Post-C-section birth policy changed
Because it can’t guarantee 24-hour emergency anesthetic services for expectant mothers, Sierra Nevada Memorial Hospital will no longer offer vaginal deliveries to women who have previously given birth by Caesarean section.
The change in hospital policy, which was announced last month and took effect this week, means so-called VBAC – vaginal birth after Caesarean – births won’t be offered as an option for mothers who request the procedure.
The major reason for the policy, hospital administrators and doctors said, is a risk of uterine rupture during vaginal delivery.
If there were danger of a rupture, which doctors said is small, SNMH would have to immediately summon an anesthesiologist to assist in performing a Caesarean.
Hospital spokesman Gary Cooke said there may not be enough anesthesiologists available on a 24-hour basis for such emergencies, adding that the demand for the services isn’t enough to warrant hiring the additional personnel.
“If we don’t have these personnel available, it is not safe to (perform the VBAC) procedure,” said Dr. Michael Dahle, an obstetrician/gynecologist who has practiced at SNMH for 15 years.

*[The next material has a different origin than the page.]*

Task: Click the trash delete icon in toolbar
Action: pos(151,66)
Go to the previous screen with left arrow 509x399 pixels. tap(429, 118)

Part of the hospital board’s decision stems from a 1999 paper from the American College of Obstetrics and Gynecology stating that women desiring a vaginal birth after a Caesarean section should have anesthesiologists immediately available to perform an emergency surgery if there is a risk of uterine rupture within 30 minutes of the start of a vaginal delivery.
Performing a vaginal birth in this situation “puts the woman at a known risk,” said Dahle, who has delivered more than 3,000 babies – and by his count, about 300 VBACs since arriving at SNMH from Mather Air Force Base, where he was an obstetrician.
Dahle is a board-certified member of the American College of Obstetrics and Gynecology.
In addition to uterine rupture, such deliveries also pose the risk of cutting off blood supply and oxygen to the fetus or a hemorrhage.
And “The risk of uterine cancer is much lower for someone who does not have a scar in their uterus,” he said.
The number of women asking for the VBAC procedure is small, according to SNMH statistics.
From July 2000 to June 2001, 439 deliveries were recorded at the hospital. A total of 21 VBAC procedures were attempted, and 15 were successful. Six required some form of emergency surgery.
“We have been very fortunate not to have any uterine ruptures,” Dahle said, adding that he believes the VBAC procedure to be a safe one.
Sutter Roseville Medical Center is the closest hospital that will offer the VBAC option. Sutter Auburn Faith Medical Center recently dropped the procedure.
Though the policy has changed, “we will not turn people away who want the VBAC procedure,” Dahle said. “It’s still their choice.” The hospital is obligated to perform a VBAC delivery if an expectant mother insists, he said, but will not explicitly offer the procedure because of the risk involved.
Kimala DeSena of Nevada City begged her doctor to allow her to proceed with a VBAC delivery for her second child, due April 24.
“I don’t want to have a C-section because it is major abdominal surgery, and the recovery time is much longer,” said DeSena, who has a 21-month old son delivered via Caesarean at SNMH.
“I’m a woman, and it’s my right to choose how I want to deliver my child. I should at least be given the opportunity to try” a vaginal delivery, she said.
DeSena has spent months researching the delivery method and is convinced it’s safe, she said.
She said she believes doctors are afraid of the VBAC procedure because of increased risks if they use drugs to induce labor, which can lead to uterine rupture.
“I think the doctors are so concerned about liability issues, and it’s unfortunate they’re setting a policy based on their fears, rather than a woman’s choice,” she said.